James Nelson: Two Ton Hammer

McKenzie Fine Art
511 West 25th Street, Room 208, 212-989-5467
Chelsea
February 17 - March 19, 2011
Reception: Thursday, February 17, 6 - 8 PM
Web Site


McKenzie Fine Art is pleased to announce an exhibition of new drawings by James Nelson. “Two Ton Hammer” is James Nelson’s reaction to the recent loss of his friend, Tomcat Mahoney, who hosted the WNYE radio program, The Other Half, from 1990 to1995. Nelson’s title refers to the first line of the Captain Beefheart song, “Hard Working Man,” which Mahoney used as a theme song for his program. The exhibition includes new charcoal-and-graphite drawings by Nelson, as well as an installation of reproductions of Mahoney’s handwritten playlists and audio of his broadcasts. Nelson’s mysterious, quietly powerful drawings were created during the yearlong process of carefully listening to and digitizing his friend’s original-broadcast cassette recordings.

Nelson’s past drawings ranged from Zen-like fields of organic abstraction to representations of wildly overflowing locks of hair, all of which simultaneously featured elements of understated tranquility and assertive abundance. His current drawings, primarily of hammers in close view or of human ears, highlight the same meditative and cumulative aspects of drawing. Nelson’s charcoal marks on handmade Japanese papers add organic warmth to the depictions of hammers without diminishing the strength of their potential energy. The hammers are shown in groups or singly, but do not appear to be wielded by human hands. When in groups, they overlap at odd angles suggesting a chaotic chorus of ringing strikes. The single hammers, in contrast, seem obdurately focused when posing or striking. The disembodied ears in Nelson’s drawings sometimes appear as single entities, but more often in groups, floating across open spaces, and drawn at different scales accentuated by touches of colored pencil. As with the hammers, there is tension between isolated individual elements and the diffusion of their multiplicity.
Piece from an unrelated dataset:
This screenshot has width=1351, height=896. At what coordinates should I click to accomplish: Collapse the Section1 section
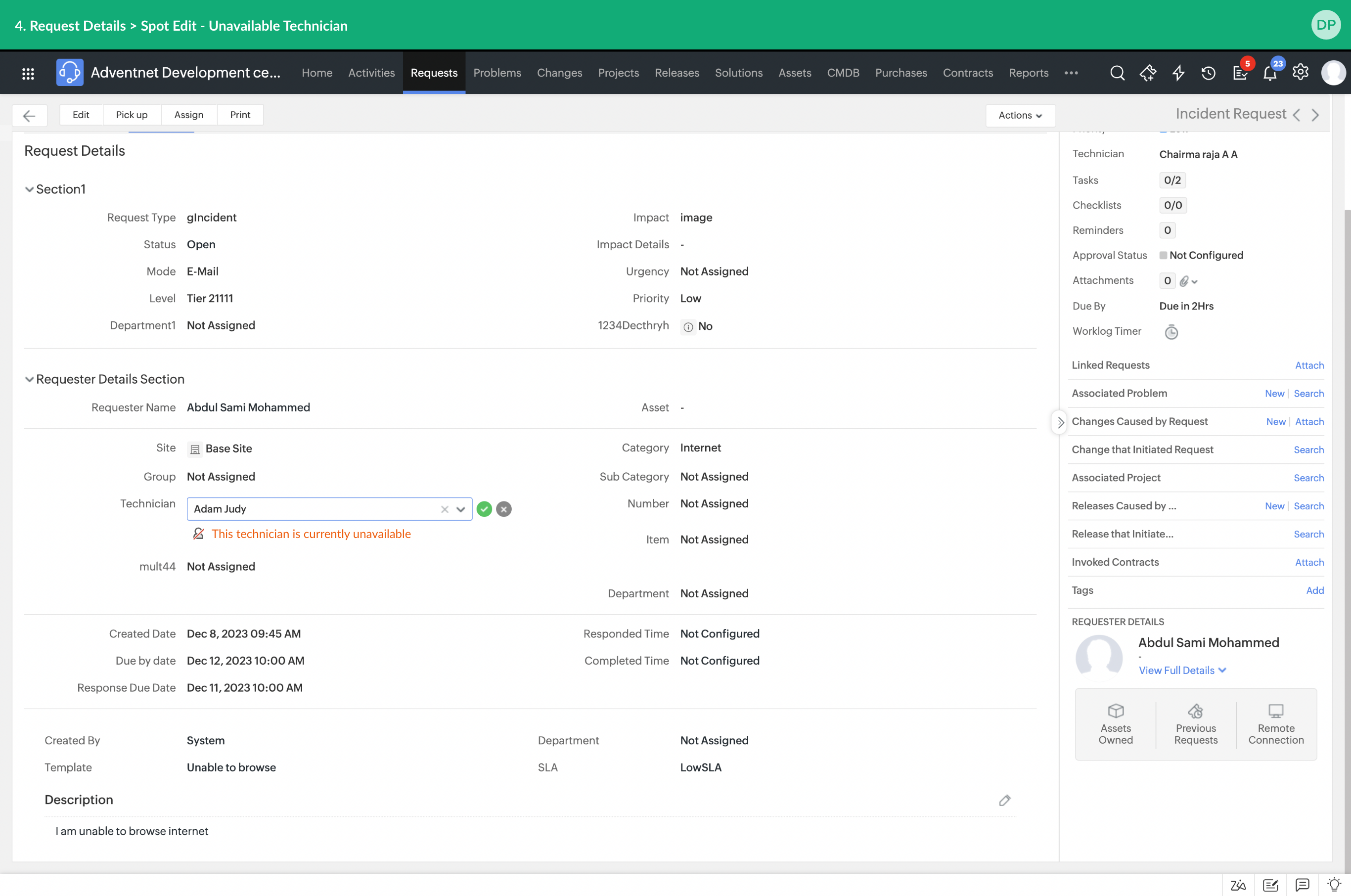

In addition to Nelson’s drawings, a listening station will be available with digitized versions of The Other Half broadcasts derived from over 200 hours of original tape recordings. Mahoney’s handwritten playlists surrounding the listening station indicate the scope of his broadcasts, which included Blues classics from the likes of Big Mama Thornton, Albert King, and Lightnin’ Hopkins, along with in-studio visits and interviews with artists such as the Persuasions, Johnny “Guitar” Watson, and Frank Zappa—Mahoney’s ultimate hero.

Nelson writes of his work: “Throughout this year of drawing with the Blues I have been confronted with shock of a loss, the intimacy of a voice, and the power of listening closely.”